▶ **The task**
Using the entries that follow, give the number of lines containing the string "Series". Write nothing besides that number.

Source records

....

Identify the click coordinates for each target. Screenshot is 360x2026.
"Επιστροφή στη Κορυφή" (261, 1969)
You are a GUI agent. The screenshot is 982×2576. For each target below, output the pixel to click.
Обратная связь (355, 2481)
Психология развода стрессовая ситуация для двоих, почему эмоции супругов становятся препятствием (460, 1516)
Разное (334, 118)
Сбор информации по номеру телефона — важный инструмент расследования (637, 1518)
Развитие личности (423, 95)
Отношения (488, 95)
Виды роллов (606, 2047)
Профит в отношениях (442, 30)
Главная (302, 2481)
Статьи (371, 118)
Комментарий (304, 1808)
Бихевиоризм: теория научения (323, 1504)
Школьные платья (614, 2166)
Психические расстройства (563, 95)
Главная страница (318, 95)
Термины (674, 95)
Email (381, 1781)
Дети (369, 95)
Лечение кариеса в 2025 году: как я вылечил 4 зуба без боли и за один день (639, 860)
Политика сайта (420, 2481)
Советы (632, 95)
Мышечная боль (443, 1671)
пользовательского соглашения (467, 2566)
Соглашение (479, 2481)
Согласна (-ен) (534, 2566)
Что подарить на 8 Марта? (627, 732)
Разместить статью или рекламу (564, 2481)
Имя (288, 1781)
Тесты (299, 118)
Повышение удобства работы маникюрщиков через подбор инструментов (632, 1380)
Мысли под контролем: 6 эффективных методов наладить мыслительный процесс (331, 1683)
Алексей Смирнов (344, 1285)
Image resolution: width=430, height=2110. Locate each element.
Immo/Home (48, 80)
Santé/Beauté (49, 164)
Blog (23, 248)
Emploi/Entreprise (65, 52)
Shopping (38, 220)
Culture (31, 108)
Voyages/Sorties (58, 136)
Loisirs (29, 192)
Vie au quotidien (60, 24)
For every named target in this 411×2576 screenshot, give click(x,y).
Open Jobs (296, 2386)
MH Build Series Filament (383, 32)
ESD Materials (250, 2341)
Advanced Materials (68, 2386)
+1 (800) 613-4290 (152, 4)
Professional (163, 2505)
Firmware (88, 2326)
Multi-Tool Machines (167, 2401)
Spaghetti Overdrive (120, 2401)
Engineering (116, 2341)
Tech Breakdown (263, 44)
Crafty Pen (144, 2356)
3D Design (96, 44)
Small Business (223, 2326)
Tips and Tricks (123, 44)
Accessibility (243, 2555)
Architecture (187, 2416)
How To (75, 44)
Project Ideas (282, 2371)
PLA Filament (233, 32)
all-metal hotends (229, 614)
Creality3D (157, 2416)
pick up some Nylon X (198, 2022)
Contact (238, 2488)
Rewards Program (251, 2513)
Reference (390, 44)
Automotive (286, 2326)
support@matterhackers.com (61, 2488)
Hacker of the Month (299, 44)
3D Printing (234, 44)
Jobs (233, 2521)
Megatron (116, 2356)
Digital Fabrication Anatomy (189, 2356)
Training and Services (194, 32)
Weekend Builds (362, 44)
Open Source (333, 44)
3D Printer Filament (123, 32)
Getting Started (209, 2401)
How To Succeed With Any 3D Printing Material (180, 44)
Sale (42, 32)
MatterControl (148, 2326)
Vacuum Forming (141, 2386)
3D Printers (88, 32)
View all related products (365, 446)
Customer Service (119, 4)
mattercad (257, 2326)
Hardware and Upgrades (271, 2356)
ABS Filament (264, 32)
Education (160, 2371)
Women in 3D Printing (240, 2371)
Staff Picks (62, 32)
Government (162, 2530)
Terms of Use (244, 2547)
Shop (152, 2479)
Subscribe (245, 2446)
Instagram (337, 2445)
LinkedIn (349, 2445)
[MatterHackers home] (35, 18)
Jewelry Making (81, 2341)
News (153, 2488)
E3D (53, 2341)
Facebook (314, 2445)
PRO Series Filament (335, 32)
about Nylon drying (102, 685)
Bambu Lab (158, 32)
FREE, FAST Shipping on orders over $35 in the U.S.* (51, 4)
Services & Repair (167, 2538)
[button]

....

▶ **Worked solution**
2